§ WHAT TO WORK ON
Lines with the word "computer" in them must be copied from the records below.

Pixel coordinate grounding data
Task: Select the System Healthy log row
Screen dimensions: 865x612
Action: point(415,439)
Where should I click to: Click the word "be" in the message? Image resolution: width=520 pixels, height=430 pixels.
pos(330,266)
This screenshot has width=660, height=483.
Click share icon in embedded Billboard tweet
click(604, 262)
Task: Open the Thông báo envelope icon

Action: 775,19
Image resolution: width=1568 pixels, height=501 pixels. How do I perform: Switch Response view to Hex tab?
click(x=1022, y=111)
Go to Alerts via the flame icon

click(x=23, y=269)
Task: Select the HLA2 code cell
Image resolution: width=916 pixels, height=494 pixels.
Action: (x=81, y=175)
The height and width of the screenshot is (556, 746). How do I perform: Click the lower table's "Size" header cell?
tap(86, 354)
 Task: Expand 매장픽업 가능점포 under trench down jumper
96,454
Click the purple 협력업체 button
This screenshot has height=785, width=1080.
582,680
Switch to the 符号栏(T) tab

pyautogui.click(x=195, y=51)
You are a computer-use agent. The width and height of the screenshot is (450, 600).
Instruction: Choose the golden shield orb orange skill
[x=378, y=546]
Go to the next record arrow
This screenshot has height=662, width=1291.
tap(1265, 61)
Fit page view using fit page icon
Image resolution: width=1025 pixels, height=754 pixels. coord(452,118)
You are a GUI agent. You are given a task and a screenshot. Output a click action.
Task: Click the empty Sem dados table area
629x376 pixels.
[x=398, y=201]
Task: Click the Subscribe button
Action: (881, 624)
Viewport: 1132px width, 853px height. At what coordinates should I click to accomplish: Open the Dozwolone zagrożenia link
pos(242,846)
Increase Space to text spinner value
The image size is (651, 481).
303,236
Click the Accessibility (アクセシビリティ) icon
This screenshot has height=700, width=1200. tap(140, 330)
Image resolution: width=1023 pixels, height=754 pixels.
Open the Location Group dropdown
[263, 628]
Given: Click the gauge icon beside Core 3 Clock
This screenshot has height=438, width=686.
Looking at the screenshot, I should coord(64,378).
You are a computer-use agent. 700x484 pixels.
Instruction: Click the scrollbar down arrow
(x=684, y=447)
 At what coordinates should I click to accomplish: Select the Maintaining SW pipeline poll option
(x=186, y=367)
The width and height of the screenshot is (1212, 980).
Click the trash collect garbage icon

§ EXERCISE OUTPUT
You are a computer-use agent. The width and height of the screenshot is (450, 600).
You are a computer-use agent. 700x484 pixels.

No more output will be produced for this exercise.